■ Excerpt to read:
•••

A World for Raúl () is a short drama film. The film's run time is 15 minutes. It was written and directed by Mauro Mueller, and produced by Laura Pino and Ivan Madeo. It won a Student Academy Awards in 2013. The film was shot using a Sony F3 by cinematographer César Gutiérrez Miranda. The short film included on the DVD Boys on Film 14: Worlds Collide.
The short film included on the DVD Boys On Film 14: Worlds Collide.

Plot
In the film, the thirteen-year-old Raúl (Alexandré Barceló) in Mexico is asked to entertain the local landowner’s son, Hernán, played by Adrián Alonso. Soon, a game of power and pride starts between the two boys from different social classes. The film is a coming-of-age story.

Awards
Mauro, a 28-year-old Columbia University School of the Arts student at the time, won in narrative category of the Student Academy Awards. The film won also Best Dramatic Short at NY Shortsfest, 2013, Best Student Short Film at Aspen Shortsfest, 2013, CINE Special Jury Award (CINE Golden Eagle Film & Video Competition), 2013, Best film at hammer to nail short film contest, 2012, CINE Golden Eagle Award, 2012 and Best fiction film at Skena Up, 2012.

•••

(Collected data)

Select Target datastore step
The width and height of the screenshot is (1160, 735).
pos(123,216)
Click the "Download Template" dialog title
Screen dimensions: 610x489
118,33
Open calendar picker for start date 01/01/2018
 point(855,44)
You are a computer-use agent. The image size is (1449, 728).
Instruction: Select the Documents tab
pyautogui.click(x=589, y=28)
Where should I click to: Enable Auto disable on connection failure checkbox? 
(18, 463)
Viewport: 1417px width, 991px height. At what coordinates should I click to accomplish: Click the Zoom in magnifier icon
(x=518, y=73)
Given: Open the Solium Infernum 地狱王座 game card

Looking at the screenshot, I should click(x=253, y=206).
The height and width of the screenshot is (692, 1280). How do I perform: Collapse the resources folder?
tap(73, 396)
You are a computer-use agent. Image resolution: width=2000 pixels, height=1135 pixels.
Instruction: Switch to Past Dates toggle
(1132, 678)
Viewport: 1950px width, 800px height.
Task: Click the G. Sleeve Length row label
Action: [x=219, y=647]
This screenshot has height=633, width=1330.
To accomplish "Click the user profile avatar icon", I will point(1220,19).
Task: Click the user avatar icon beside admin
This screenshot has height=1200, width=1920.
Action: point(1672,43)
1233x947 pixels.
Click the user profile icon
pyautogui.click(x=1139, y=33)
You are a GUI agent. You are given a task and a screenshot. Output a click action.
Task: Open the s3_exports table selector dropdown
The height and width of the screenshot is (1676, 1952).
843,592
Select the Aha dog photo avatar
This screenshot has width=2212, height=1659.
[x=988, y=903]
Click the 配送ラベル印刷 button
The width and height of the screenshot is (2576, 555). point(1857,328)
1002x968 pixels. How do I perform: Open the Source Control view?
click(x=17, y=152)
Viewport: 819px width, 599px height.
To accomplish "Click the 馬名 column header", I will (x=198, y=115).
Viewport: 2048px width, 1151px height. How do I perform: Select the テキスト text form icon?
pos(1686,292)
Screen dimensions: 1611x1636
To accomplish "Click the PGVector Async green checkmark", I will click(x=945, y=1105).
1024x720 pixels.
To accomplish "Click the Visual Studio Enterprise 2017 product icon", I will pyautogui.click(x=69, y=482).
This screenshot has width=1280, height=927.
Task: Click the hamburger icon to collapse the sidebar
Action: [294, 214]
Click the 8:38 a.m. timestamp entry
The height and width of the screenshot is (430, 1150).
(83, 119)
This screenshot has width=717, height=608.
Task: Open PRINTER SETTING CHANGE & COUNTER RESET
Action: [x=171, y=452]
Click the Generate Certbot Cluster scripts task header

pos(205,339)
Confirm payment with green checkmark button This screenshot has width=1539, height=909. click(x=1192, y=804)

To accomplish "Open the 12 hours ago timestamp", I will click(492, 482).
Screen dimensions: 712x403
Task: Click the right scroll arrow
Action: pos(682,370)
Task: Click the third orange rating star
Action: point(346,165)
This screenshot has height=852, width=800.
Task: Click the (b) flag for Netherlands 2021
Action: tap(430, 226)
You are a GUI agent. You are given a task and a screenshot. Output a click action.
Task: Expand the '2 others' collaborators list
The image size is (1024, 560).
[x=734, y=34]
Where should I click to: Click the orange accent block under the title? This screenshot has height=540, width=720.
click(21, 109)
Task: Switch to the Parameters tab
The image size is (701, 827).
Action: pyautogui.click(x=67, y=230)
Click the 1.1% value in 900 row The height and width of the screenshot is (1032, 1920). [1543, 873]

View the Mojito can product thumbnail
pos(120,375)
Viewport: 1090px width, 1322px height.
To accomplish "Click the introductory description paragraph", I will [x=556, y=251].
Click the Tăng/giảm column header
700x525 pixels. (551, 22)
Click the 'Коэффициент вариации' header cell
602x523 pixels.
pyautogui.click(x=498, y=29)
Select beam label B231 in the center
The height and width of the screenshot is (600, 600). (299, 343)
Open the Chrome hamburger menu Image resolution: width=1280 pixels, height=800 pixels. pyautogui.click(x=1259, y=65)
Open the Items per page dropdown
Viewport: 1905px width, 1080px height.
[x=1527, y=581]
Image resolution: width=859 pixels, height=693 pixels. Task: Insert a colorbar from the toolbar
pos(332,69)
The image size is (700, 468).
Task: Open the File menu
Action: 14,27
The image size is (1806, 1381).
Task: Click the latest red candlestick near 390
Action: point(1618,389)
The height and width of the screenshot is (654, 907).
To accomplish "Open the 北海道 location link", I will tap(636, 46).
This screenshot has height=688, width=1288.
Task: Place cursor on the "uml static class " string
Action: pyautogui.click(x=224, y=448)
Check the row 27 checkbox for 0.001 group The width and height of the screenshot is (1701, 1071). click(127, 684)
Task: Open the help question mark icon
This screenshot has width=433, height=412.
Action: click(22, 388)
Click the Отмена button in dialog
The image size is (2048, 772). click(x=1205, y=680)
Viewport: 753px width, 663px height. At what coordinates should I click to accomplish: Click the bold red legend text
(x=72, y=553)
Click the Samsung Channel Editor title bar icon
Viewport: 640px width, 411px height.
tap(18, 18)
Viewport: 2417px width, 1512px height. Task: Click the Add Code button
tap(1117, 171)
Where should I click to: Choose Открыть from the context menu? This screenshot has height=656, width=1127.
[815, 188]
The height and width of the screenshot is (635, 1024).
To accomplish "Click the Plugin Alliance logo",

•••

■ Description of the task: Copy everything from "A World for" down to "a coming-of-age story." in the film article above, word for word.

■ Expected answer:
A World for Raúl () is a short drama film. The film's run time is 15 minutes. It was written and directed by Mauro Mueller, and produced by Laura Pino and Ivan Madeo. It won a Student Academy Awards in 2013. The film was shot using a Sony F3 by cinematographer César Gutiérrez Miranda. The short film included on the DVD Boys on Film 14: Worlds Collide.
The short film included on the DVD Boys On Film 14: Worlds Collide.

Plot
In the film, the thirteen-year-old Raúl (Alexandré Barceló) in Mexico is asked to entertain the local landowner’s son, Hernán, played by Adrián Alonso. Soon, a game of power and pride starts between the two boys from different social classes. The film is a coming-of-age story.